Interview © 2017 Pencil Tip Publishing

INTERVIEW: Hannah Parry

grave-warnings-front-cover-jack-drewell-nov-2016The fourth in our series of interviews with the authors of Grave Warnings continues today as we chat with Hannah Parry, author of “The Citizen”

How and when did you get interested in writing?
There’s no interesting answer to this. Like a lot of people, I’ve written obsessively since I could write (and read obsessively since I could read). It’s just what I do!

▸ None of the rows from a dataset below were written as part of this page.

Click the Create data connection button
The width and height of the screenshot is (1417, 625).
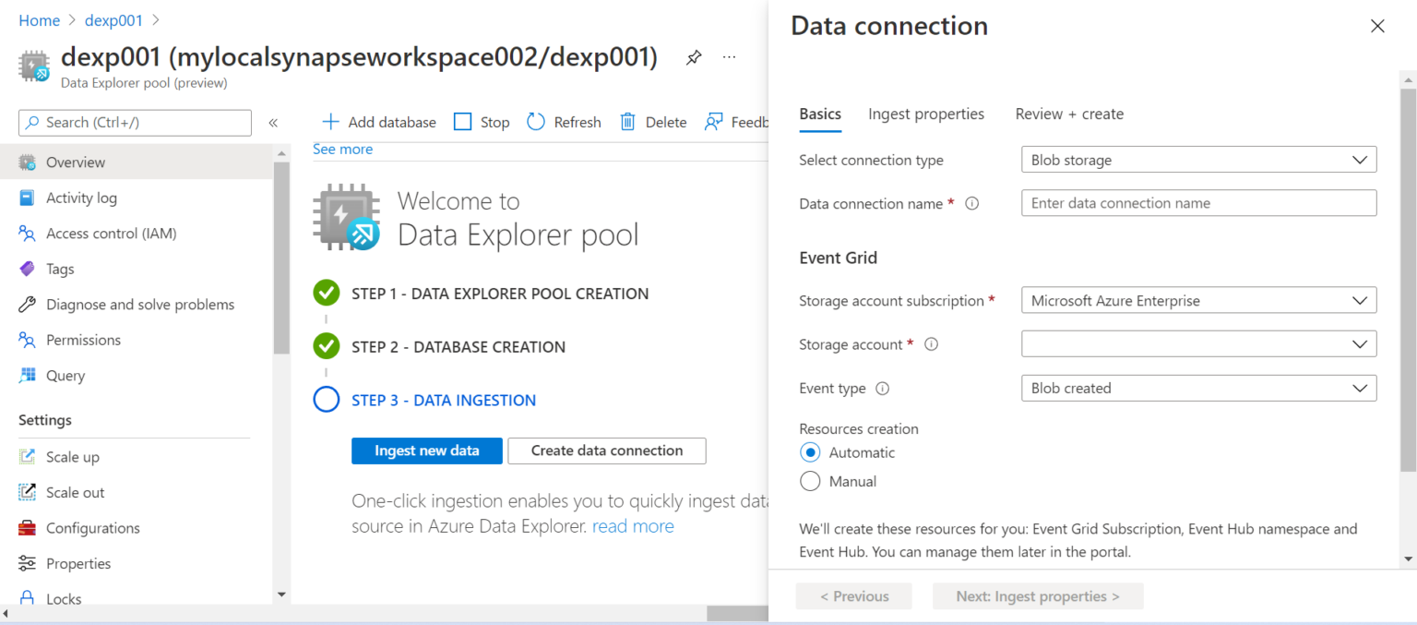point(607,451)

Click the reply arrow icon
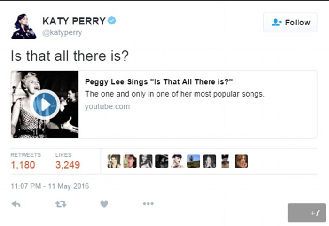click(16, 204)
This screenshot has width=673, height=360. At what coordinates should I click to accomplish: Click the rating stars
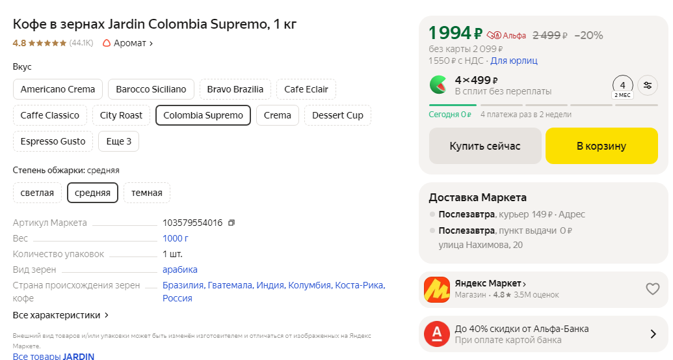point(47,43)
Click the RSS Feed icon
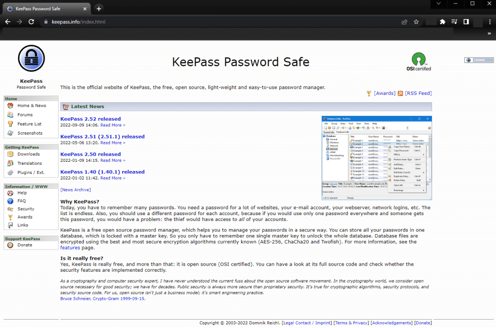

Where did you get the inspiration for your story?
Years ago, I’d read about Robert Ledru, a celebrated Parisian police detective in the late nineteenth century. Ledru was investigating a case at the Normandy port of Le Havre, when a man was found murdered on the beach. After careful examination of the evidence, Ledru came to the conclusion that he himself was the murderer, having shot the man whilst sleepwalking the night before. Obviously, this is a terrific story, and I wanted to do something with it, but it was hard to know what, since life had written it first. When I was contacted about this book, I was in the midst of another project that drew heavily on Charles Dickens’ A Tale of Two Cities. I thought about doing a ghost story set in the midst of the French Revolution. And then I thought about Robert Ledru, and the story of a man who suspects he has committed a murder in his sleep. It came to me that this was the perfect story of a man coming to the realization of his own private guilt, through the most chilling means possible. And what if it were taking place in the midst of the ‘Reign of Terror’, in streets haunted by the ghosts of those betrayed by their own revolution and sentenced to death? The two pieces clicked into place, and it was magical.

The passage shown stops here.